Security guards at Camelback Ranch hold back a large crowd while Sandy Koufax signs autographs on Feb. 18, 2013 in Glendale, Arizona.


GLENDALE, Ariz. — Sandy Koufax arrived at the Dodgers’ spring training facility Sunday.

If last year was any indication, there is no need to romanticize the meaning of Koufax’s presence here. The greatest pitcher in Dodger history changes the atmosphere in a way that requires no imagination. His first season in camp as a special advisor to chairman Mark Walter was part spectacle, part inspiration, part chaos.

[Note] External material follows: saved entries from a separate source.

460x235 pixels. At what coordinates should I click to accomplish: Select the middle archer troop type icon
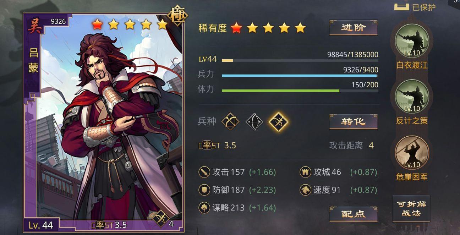pos(254,122)
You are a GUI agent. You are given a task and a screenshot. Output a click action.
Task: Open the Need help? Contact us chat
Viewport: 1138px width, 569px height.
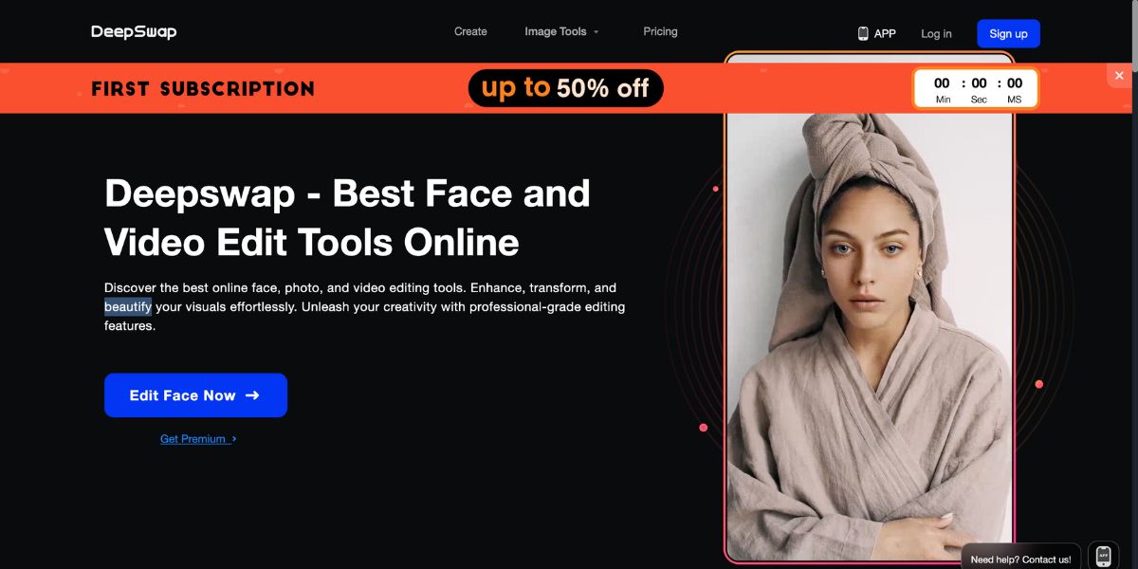coord(1020,559)
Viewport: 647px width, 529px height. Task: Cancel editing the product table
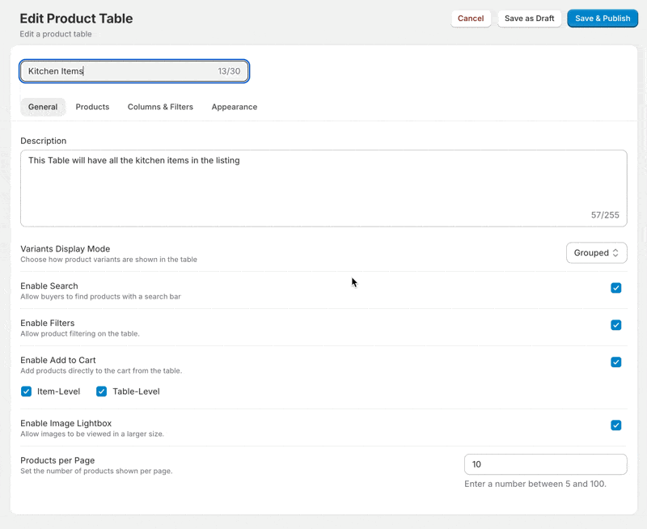(x=471, y=19)
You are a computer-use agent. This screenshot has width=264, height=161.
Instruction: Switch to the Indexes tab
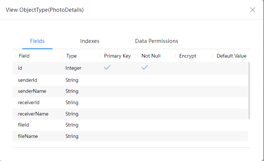[x=90, y=41]
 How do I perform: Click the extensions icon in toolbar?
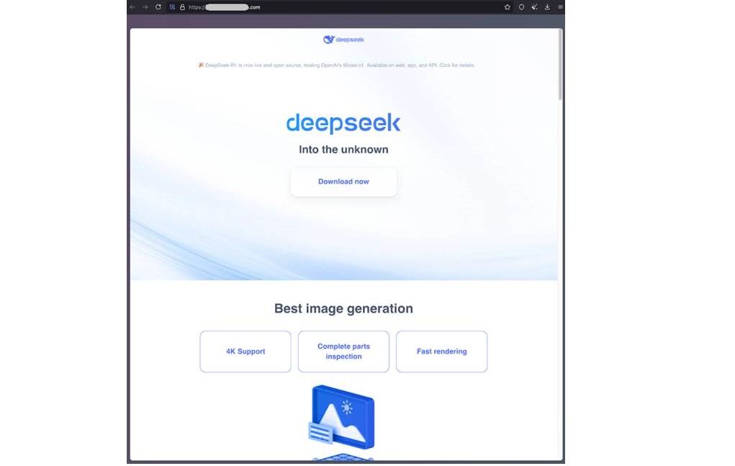tap(534, 7)
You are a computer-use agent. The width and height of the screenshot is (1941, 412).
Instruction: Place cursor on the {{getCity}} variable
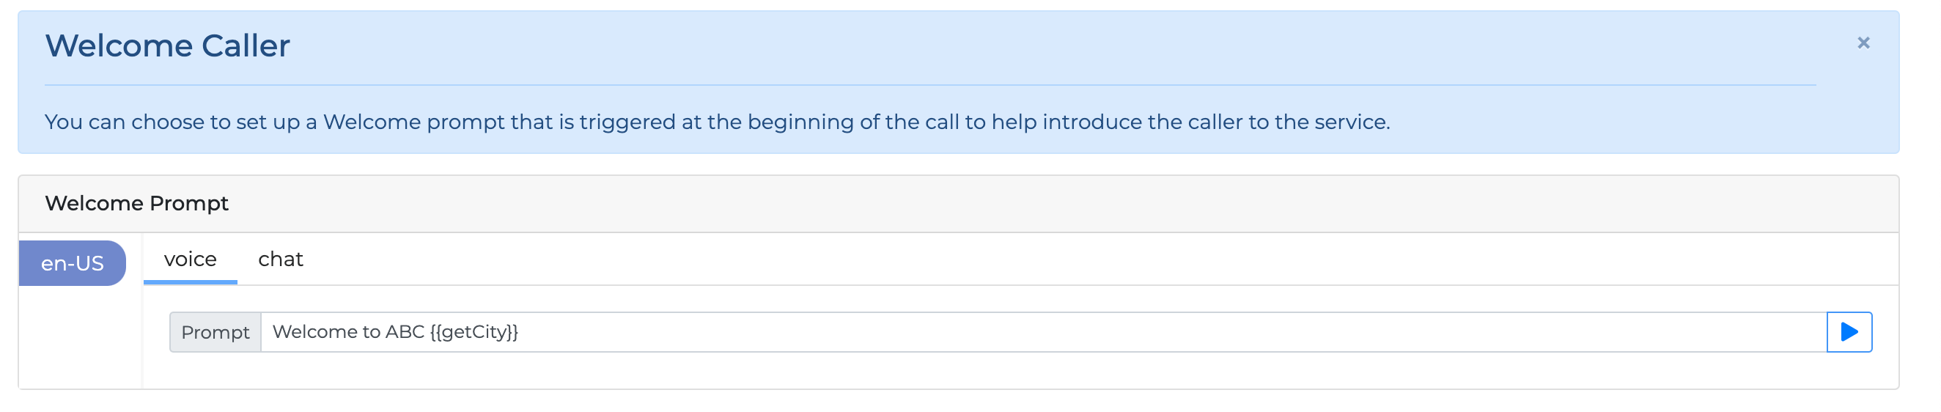474,332
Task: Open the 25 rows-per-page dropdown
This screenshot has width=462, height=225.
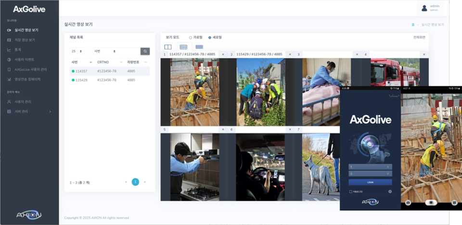Action: point(77,51)
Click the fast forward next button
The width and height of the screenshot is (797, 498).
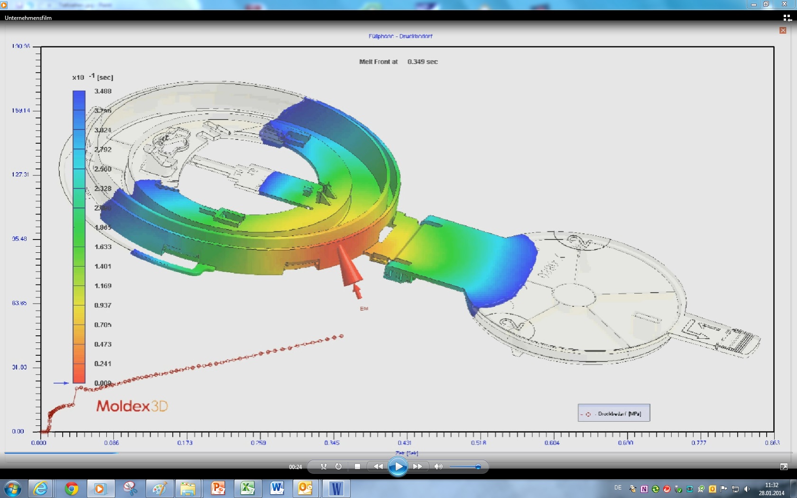(x=417, y=467)
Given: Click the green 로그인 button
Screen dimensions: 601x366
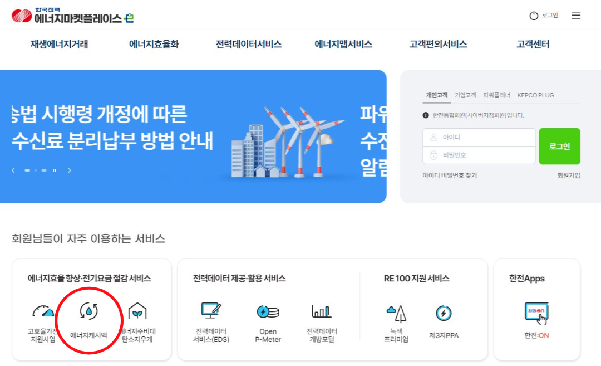Looking at the screenshot, I should (x=559, y=146).
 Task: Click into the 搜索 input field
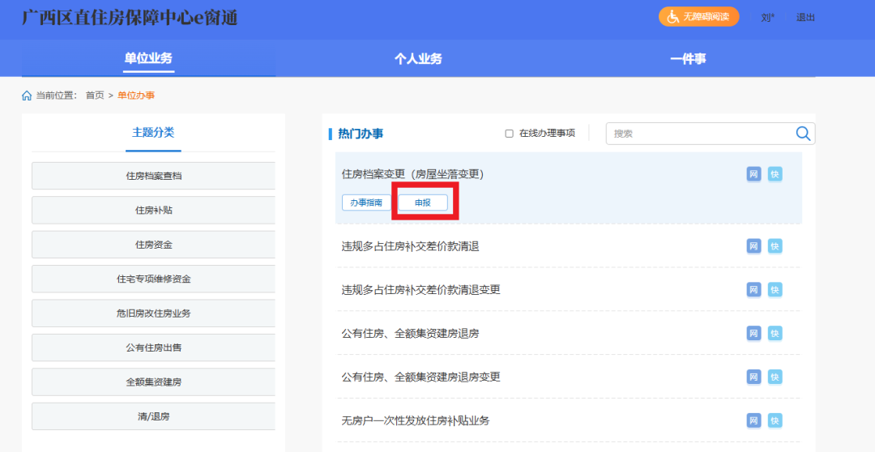coord(697,134)
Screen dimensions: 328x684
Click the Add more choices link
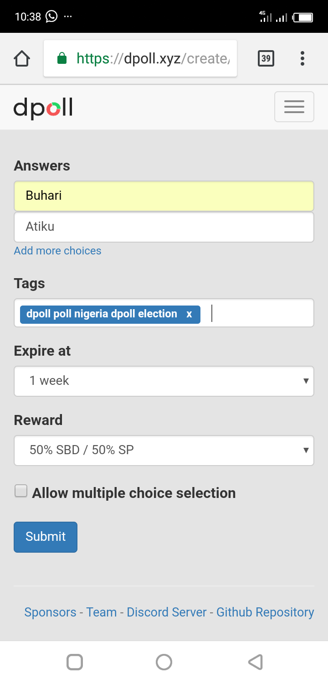(x=58, y=251)
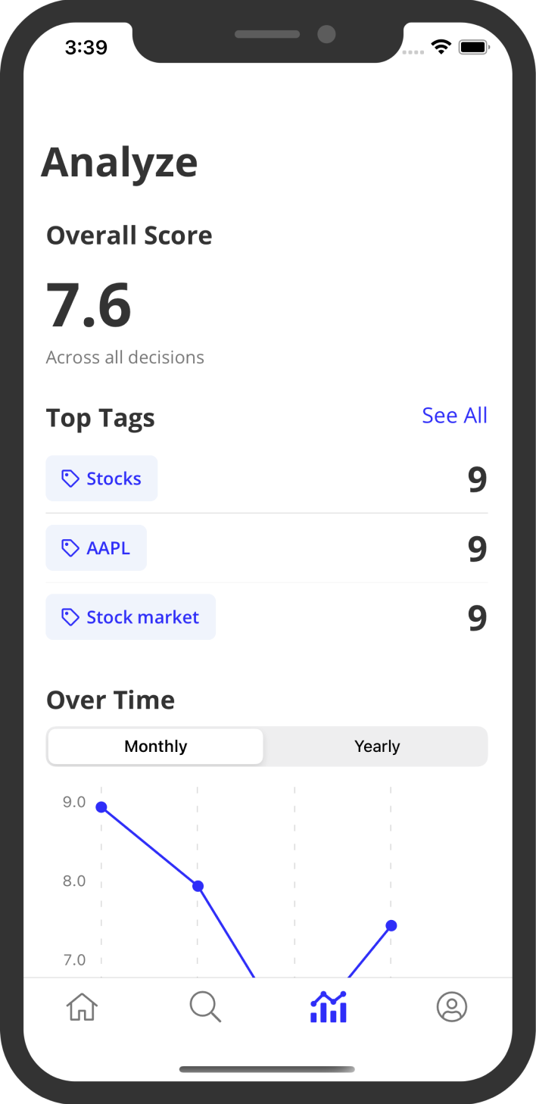Tap the tag icon beside AAPL
536x1104 pixels.
coord(70,548)
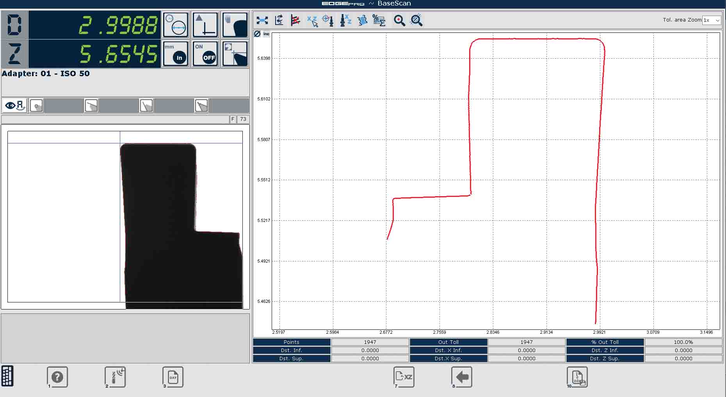Click the axis origin reference button

pos(205,25)

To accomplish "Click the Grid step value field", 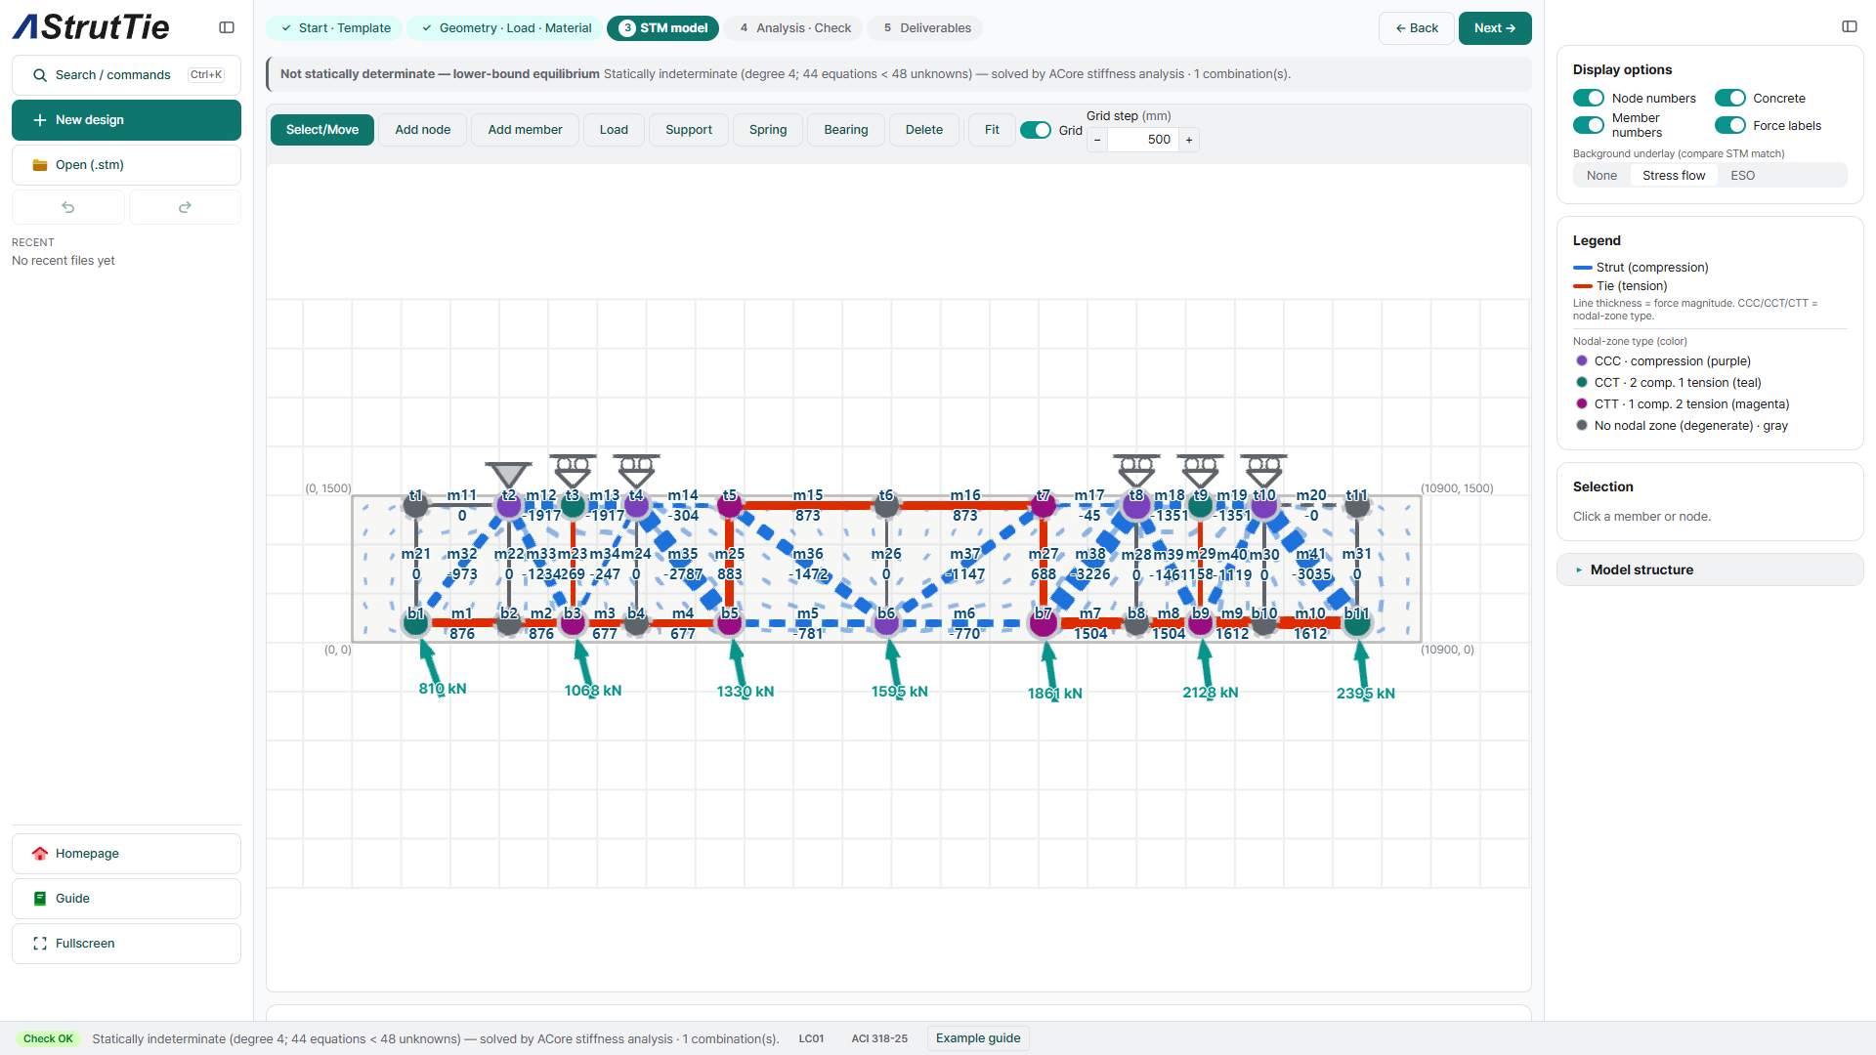I will click(1143, 140).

Like a septugenarian southpaw Svengali, Koufax caused complete strangers to huddle together in their aggressive quest for an autograph. Fans surveying the scene went from quietly attentive to loudly impatient. Koufax quickly joined a short list of 78-year-olds who can command multiple security guards while strolling between baseball fields.

When Koufax showed up last year, so did a bunch of pitchers. Pedro Baez, Chris Reed and other fresh-faced hurlers were shuffled in from the minor-league camp to learn from the master. Overnight, the Dodgers’ bullpen went from a tutoring center to the Westminster Dog Show. Every delivery would be scrutinized for imperfections like a poodle’s tail, and the the final judgment would be unassailable. If Koufax thought your curveball needed tweaking, you tweaked your curveball — even if the tweak didn’t take (as was the case for Hyun-Jin Ryu).

Koufax wasn’t in camp more than a few days. During the season, he didn’t often visit Dodger Stadium. Opening Day and the National League Division Series against the Atlanta Braves were notable exceptions. So it’s unlikely that the novelty of Koufax’s presence will wear off — not now, not ever. He’s a rockstar in a park full of them.

Bad spring training pictures (like mine, above) will be taken, shared and reshared like porn. Koufax porn. Enjoy your Koufax porn, folks. It doesn’t come around often.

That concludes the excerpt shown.